One of Conway’s favorite shoots was for Chicago three-piece Lume, recorded without a permit (and probably not legally) at the Damen Silos, a huge abandoned grain elevator near Damen and 29th that’s become a sort of street-art showcase. You can see cars coming and going in the background. “I swear there were drug deals going down there,” Khan says. Because there was no power, they ended up lugging generators out to the site with the rest of their equipment, and curious passersby kept asking them what was going on. “It was fun, it was a blast, but it was a little nervous,” Conway says.
For musicians, the Far Out series can be a chance to work with Audiotree with less contractual commitment than the company requires for many of its other kinds of sessions, which are generally monetized through Spotify (with proceeds split between the label and the artists). The Far Out series is more purely promotional—for Audiotree, for the bands, and with any luck for the businesses involved.

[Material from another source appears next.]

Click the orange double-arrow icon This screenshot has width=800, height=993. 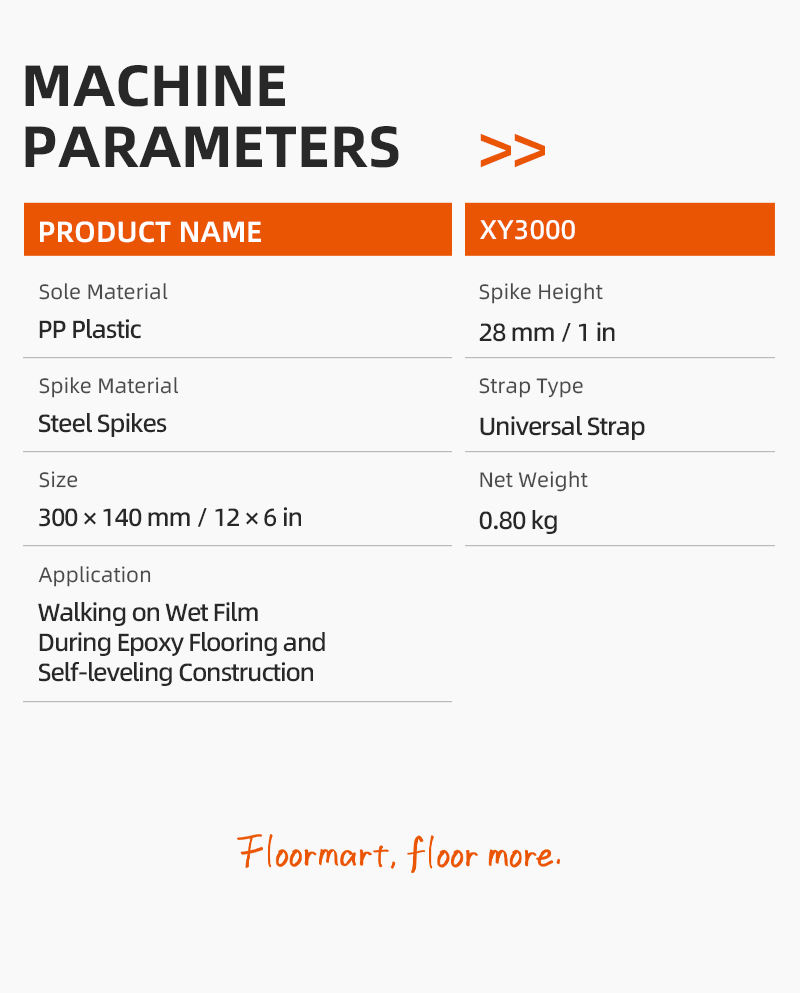(512, 150)
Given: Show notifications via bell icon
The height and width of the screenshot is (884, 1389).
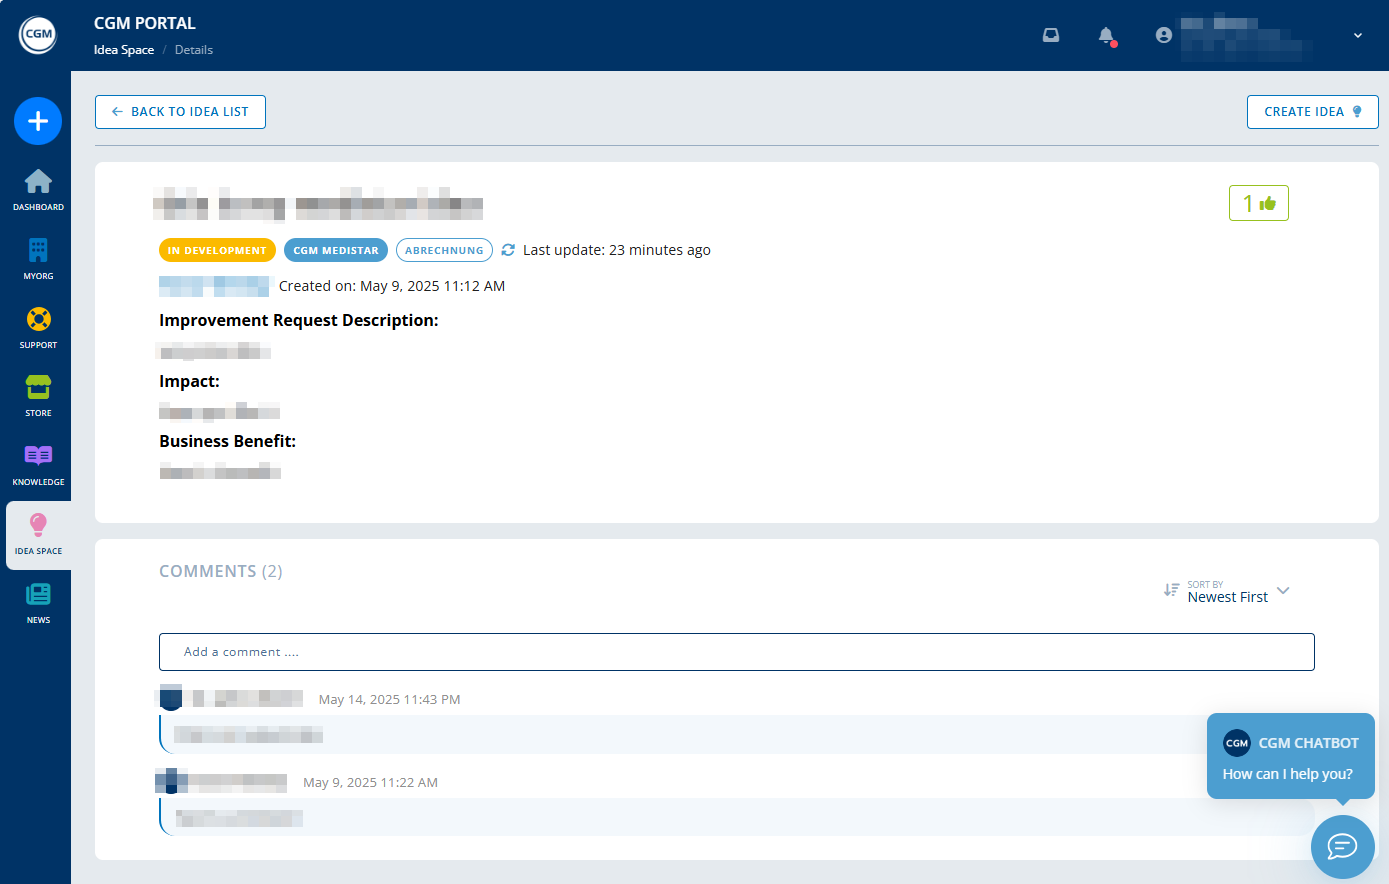Looking at the screenshot, I should [1106, 35].
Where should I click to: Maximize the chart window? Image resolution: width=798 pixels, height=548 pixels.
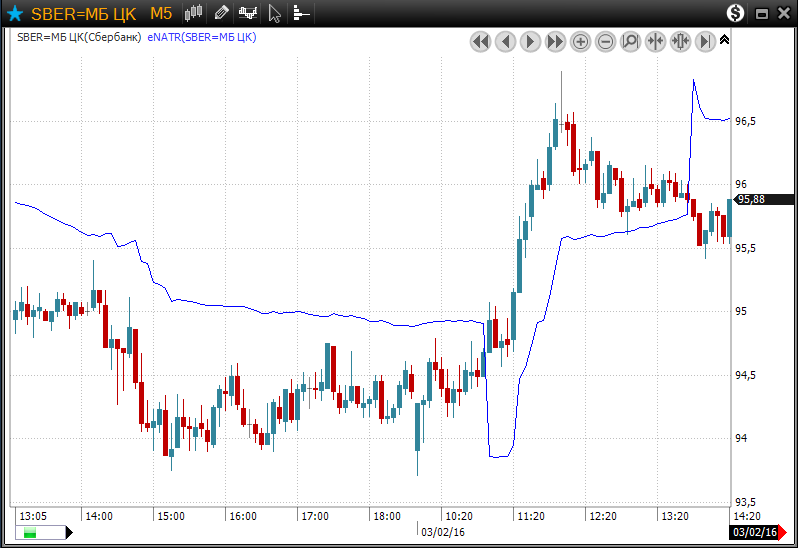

“It’s been good for me to get people to listen to my tunes,” says Nnamdi Ogbonnaya, a Chicago-based musical polymath who skips among pop, R&B, punk, hip-hop, and less categorizable genres. “Right when it came out, there were a lot of people who were hitting me up.” Audiotree initially suggested that Ogbonnaya perform in Bucktown Bubbles, and Ogbonnaya had hoped to do a set on the Humboldt Park tennis courts. But when the courts proved too expensive, he and the producers settled on Bucktown Market in Wicker Park, a convenience store in Audiotree’s neighborhood.
“I thought, yeah, this is vibrant and colorful,” Ogbonnaya says. Some customers were driven away by the shoot, but a few shoppers continued to come through, stepping around the musicians to get to the counter. The band did four or five takes of each song. The lounge-jazzy riff on “Jingle Bells” that they use to kick off the “S Club 27” clip—its lazy swing juxtaposed with a reaction shot of a tiny excitable dog—almost justifies the series all on its own.
Conway and Khan have gotten a lot of positive feedback. YouTube commenters have been especially impressed that sound engineers R. Brok Mende and Rick Fritz managed to get studio-quality sound in a Laundromat, a service garage, and a barber shop.
Bands have also started to take notice. “The catalog that we’ve accumulated last year is really helping for us to get bigger fish this year. and we’re hoping to work with bigger names,” Khan says. For the first year of Far Out, the series was something that Audiotree pitched to bands. But Khan and Conway say they’re now getting bands asking to participate.
Audiotree would like to film Far Out sessions more frequently, but so far the logistics of coordinating musicians and venues have generally kept them to one or two a month. They’ve scouted 30 or 40 new locations they’d like to use, though, and most of the owners at those places have expressed interest. It’s just a matter of finding the right band to fit into a flower shop, a museum, or a silo somewhere in Chicagoland.